What utter nonsense. The quote above is the exact same situation male workers run into if they don't go out drinking with the boss, or hitting the hostess bars. Except at least the woman boss cooks the dinner and pays for all the booze. The men have to dig into their own pockets to entertain their boss.

10 ( +15 / -5 )

Huh?? Why does gender matter??? If a Person is qualified for the position hire them. Man or Woman...

17 ( +20 / -3 )

This is just an excuse not to hire women! I love the comment how Norway's stocks have fallen by 40%, but with no evidence that it has anything to do with women being in positions of power. As the father of a daughter here in Japan, i really worry about her future in the corporate world. I would like to see her move to the top, but I feel it is so difficult for that person compared to women in many other countries.

10 ( +14 / -4 )

Doing some informal surveying, Shukan Post stumbles on an interesting pattern: many women office workers, apparently, don’t like their women bosses.

Yeah, the majority of working professional women I know seldom have good things to say about their female coworkers, either. Wonder what's up with that?

4 ( +8 / -4 )

To be honest there is a difference between the cold career women who have never married and had kids and the working mother who has.

If a woman has never married, it is quite possible that she is just not a very nice person... which is why her employees also dont like her.

To be honest we cant judge all career women by the few bitter and mean ones who have no happiness in their life. Get some working women who have children in those executive positions!

-19 ( +5 / -24 )

And how many monster male managers are there out there? Gee, guess those headlines don't sell papers. This is gender bashing at its "best". Pathetic.

10 ( +16 / -6 )

She went through a lot to get where she is. She regards everyone as either an ally or an enemy. She rounds on underlings for the slightest mistakes. The only way you can get along with her is to flatter her.”

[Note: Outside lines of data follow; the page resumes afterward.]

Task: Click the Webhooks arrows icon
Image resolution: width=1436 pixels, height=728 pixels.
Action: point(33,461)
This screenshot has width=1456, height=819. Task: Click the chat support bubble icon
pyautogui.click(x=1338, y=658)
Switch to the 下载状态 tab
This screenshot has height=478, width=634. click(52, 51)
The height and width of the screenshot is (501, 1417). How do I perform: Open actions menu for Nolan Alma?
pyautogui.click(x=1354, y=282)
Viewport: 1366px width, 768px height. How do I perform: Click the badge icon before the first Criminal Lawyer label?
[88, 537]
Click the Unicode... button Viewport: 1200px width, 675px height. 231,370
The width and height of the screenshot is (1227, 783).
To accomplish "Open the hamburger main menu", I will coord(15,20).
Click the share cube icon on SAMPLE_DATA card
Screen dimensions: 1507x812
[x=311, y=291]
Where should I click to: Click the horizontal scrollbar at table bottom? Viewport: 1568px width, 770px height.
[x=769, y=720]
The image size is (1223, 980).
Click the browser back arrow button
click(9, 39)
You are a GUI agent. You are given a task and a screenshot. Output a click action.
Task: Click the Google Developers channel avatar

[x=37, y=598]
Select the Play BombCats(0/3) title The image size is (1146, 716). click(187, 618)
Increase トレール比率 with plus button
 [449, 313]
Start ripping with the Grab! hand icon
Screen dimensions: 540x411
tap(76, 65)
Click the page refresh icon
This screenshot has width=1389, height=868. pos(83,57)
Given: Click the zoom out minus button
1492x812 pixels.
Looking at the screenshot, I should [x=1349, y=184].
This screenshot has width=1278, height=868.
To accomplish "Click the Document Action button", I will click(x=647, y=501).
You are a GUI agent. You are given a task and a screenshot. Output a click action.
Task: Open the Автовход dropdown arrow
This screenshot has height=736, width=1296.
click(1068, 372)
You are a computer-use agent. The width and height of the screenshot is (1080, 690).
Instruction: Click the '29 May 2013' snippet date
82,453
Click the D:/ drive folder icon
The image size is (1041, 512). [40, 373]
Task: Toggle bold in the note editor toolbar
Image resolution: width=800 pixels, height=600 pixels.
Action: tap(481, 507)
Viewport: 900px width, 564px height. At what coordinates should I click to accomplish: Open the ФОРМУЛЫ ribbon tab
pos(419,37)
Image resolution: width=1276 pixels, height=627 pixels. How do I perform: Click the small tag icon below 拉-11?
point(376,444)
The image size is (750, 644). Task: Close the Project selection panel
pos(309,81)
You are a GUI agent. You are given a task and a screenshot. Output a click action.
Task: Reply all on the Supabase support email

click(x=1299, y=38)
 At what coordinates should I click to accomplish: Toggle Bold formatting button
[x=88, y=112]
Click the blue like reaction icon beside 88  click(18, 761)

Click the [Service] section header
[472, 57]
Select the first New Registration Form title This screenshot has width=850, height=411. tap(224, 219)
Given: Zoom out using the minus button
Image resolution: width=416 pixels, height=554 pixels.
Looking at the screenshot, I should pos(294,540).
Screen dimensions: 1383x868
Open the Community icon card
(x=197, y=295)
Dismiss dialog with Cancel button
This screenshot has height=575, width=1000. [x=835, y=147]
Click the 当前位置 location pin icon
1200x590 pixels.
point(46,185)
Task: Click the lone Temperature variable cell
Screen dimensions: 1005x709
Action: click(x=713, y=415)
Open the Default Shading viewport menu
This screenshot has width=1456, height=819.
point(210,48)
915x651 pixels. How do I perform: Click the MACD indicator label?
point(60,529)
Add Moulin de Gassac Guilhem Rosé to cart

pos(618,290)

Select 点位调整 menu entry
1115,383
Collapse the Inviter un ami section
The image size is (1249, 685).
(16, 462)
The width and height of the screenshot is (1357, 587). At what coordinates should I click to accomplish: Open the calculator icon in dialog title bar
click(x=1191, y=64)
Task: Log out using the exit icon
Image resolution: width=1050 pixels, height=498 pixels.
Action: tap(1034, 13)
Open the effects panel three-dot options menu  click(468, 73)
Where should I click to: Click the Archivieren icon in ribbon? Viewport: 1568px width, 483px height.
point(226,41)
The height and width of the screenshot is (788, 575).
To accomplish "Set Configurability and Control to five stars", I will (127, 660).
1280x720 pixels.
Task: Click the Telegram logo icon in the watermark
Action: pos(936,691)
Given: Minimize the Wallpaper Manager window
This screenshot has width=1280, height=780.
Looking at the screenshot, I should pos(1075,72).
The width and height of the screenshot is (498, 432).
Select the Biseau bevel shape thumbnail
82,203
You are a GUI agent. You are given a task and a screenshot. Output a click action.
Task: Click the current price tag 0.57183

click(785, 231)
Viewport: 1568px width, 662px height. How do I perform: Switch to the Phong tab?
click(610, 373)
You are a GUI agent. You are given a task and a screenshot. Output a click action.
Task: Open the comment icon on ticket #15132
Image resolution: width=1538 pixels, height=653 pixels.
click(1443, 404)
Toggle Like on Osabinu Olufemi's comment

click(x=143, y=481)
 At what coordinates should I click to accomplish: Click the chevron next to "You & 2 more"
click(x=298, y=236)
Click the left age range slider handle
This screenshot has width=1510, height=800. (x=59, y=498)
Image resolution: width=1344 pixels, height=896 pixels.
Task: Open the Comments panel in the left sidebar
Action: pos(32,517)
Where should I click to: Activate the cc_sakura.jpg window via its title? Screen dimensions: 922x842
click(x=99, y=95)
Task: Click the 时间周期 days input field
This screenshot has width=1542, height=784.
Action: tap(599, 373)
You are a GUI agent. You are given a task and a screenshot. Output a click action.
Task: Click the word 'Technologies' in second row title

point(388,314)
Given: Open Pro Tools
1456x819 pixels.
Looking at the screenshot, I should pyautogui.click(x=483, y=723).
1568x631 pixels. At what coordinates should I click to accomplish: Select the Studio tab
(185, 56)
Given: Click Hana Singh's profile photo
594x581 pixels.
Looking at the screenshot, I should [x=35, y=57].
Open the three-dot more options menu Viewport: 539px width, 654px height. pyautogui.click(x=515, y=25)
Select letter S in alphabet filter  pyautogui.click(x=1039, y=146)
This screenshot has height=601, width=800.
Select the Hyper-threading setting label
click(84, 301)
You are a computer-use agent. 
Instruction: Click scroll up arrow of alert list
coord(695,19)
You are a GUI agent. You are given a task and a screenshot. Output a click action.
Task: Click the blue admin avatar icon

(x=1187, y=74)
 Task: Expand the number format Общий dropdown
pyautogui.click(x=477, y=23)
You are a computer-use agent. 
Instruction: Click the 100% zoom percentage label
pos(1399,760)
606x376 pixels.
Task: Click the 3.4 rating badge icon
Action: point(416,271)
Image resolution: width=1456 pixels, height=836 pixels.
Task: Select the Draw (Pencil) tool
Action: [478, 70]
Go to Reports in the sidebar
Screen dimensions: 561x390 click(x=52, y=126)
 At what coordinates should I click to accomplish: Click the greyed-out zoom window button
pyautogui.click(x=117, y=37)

Agreed. Female CEO's are terrifying. Because most of those women often end up with no children, they end up regretting it later on in life beyond their child bearing years. So they pent out the frustration by treating their employees as if they are her children. But because they are not, she will treat them like an extremely abusive mother.

-9 ( +8 / -17 )

Female CEOs are no different than male CEOs exept gender. You don't get to the top playing nice and being friends. Sadly though, when a female is the one "behaving like a man" people comment much more on how horrible they can be. Abusive mothers? Perhaps they've learned the ropes from all those "abusive" fathers who are never home, never have time for their kids so feel the need to treat their staff as their own children?

2 ( +9 / -7 )

Sorry to say but i n my experience, I have never ever heard of anyone being happy under a female boss, my own postions are typically self managed so I dont really mind but from all the drinking sessions with my friends male or female... nobody ever liked having a women boss.I would probably think for women its more of a competitive streak and for men it must be the self importance heel..

-9 ( +4 / -13 )

One of the best bosses I ever had was a woman. It was here in Japan, though she wasn't Japanese. I learned a lot about business, and how to effectively manage staff from her, she was great.

9 ( +14 / -5 )

Kind of ironic, isn't it?

"Womanomics?"

Originally, economics is a woman's expertise:

ECONOMICS: ORIGIN late 16th cent. (denoting the science of household management): from economic plus the plural suffix -s, originally on the pattern of Greek ta oikonomika (plural), the name of a treatise by Aristotle. Current senses date from the late 18th cent.

4 ( +7 / -3 )

Men and Women do not need special treatment in the workplace, just a genuine 'level playing field' so the best and brightest can compete on equal terms.

Promotion based on merit all the way to the top. Most of all government needs to legislate family friendly employment policy, coupled with tax concessions to elevate hardship and incentivise couples who wish to start a family, homemaking must be valued.

Absolutely no gender quotas.

9 ( +10 / -1 )

A 28-year-old in the housing sector says of her section head, who is in her 40s and single, "She's a good cook, and proud of it. She has a house party once a month, and we're all invited. There'll be a dozen or so bottles of wine, and when we're all drunk she'll start, 'Why isn't so-and-so here?' Whoever it was who couldn't make it is then raked over the coals. It's like a trial in absentia. So I feel I have to go, whether I want to or not. It’s a damn nuisance. Working under my old male boss was much less strained."

Right. All you had to worry about before was remembering to get his tea on time and putting up with a hand on your ass once and a while.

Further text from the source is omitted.